Freudig überrascht zeigte sich der frischgebackene Träger des Bundesverdienstkreuzes am Bande über die Anwesenheit des  seinerzeit leitenden Staatsanwalts Dr. Peter Gast. „Er hat alles getan, dass ich nicht für fünf Jahre in die JVA Hünfeld muss, was völlig widersinnig gewesen wäre. Ich bin ihm jeden Tag dankbar dafür.“ Zum Zeitpunkt des Verfahrens habe Gast ihm gesagt, dass Richter und Staatsanwälte Gesetze anwenden müssten und Bürger dafür zuständig wären, dass diese geändert würden. Dies habe er nie vergessen und entsprechend gehandelt. Bevor er den Wunsch an die Fördermitglieder äußerte, aktiv weitere neue Fördermitglieder zu werben, zitierte der Vater von zwei Söhnen und einer Tochter schließlich noch eine ermutigende philosophische Erkenntnis aus den USA. „Zweifle nie daran, dass eine kleine Gruppe besonnener und engagierter Bürger die Welt verändern kann. Tatsächlich sind sie die Einzigen, die das jemals taten“, lautete die von Ethnologin Margaret Mead (1901 – 1978) stammende Erkenntnis. „Wir brauchen Aufklärungsarbeit. Auch 2024 wird es weitergehen und heftige Diskussionen zum Thema Umgang mit dem Tod geben“, öffnete Sitte bereits das Fenster mit Blick ins neue Jahr.
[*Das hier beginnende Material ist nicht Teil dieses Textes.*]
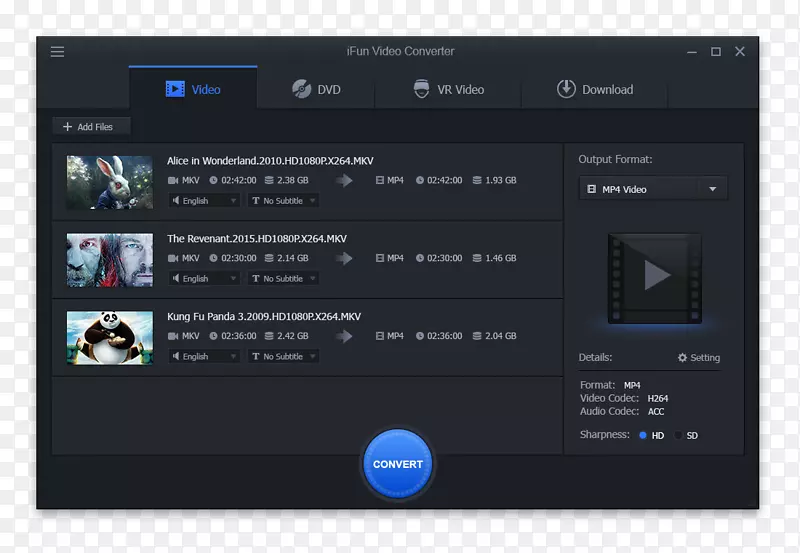This screenshot has width=800, height=553.
Task: Click the MKV camera icon for Kung Fu Panda
Action: point(173,336)
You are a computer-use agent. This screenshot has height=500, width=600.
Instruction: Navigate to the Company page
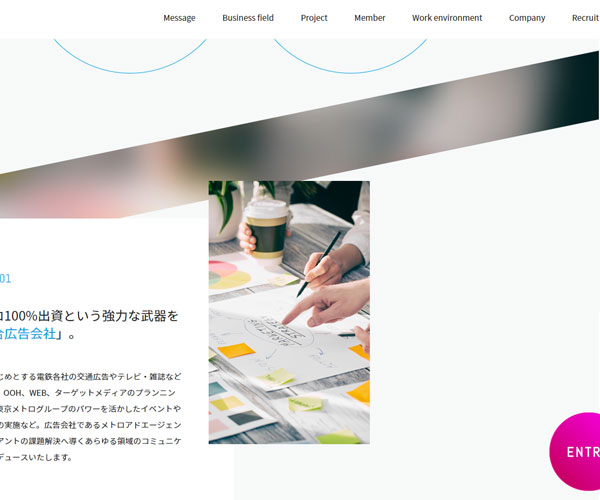(x=527, y=18)
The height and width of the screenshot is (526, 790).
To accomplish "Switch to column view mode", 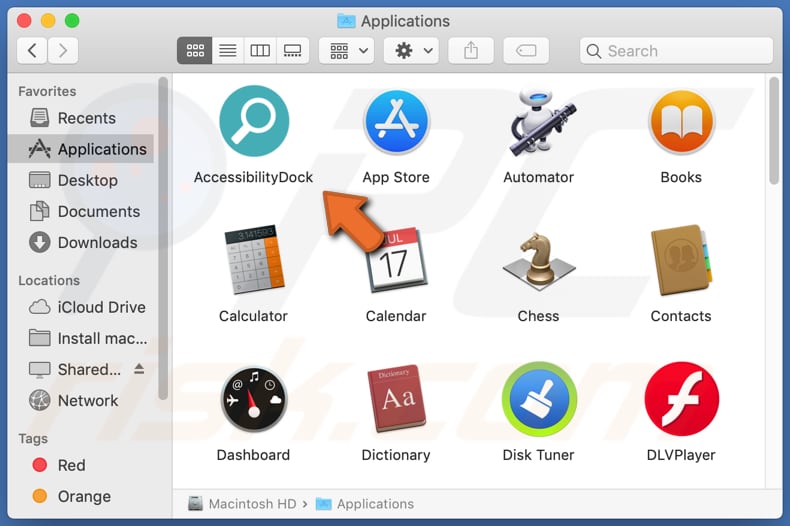I will (x=259, y=50).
Umtrunk und Freude über 10.000-Euro-Spendenscheck

Dem Umtrunk im Stadtschloss folgte ein Netzwerk-Charakter tragendes Beisammensein in den Stiftungsräumen. Hier durfte sich Sitte dann unter anderem über einen Spendenscheck in Höhe von 10.000 Euro der Sparda-Bank Fulda freuen.  Es müsse selbstverständlich werden, dass ein jeder Mensch wisse, wie man beim letzten Schritt im Leben eines Menschen helfen kann. Daher sei die weitere Aufklärung der Bevölkerung über die DPS enorm wichtig, verdeutlichte Matthias Böse, Filialleiter bei der Sparda-Bank Hessen eG Fulda, bei der Scheckübergabe. Gäste hatten an dem Abend übrigens Gelegenheit, Vorschläge für die weitere Verbesserung des Hospizwesens an die Pinnwand zu schreiben, das Wie dorthin zu beschreiben und zur Diskussion zu stellen, wer das betreffende Anliegen konkret umsetzen soll. Selbst beim Feiern umtreibt Dr. Thomas Sitte sein Lebensthema – unser Land bräuchte gerade in so unsicheren Zeiten wie heute noch viel mehr Problemlöser und Vordenker wie ihn.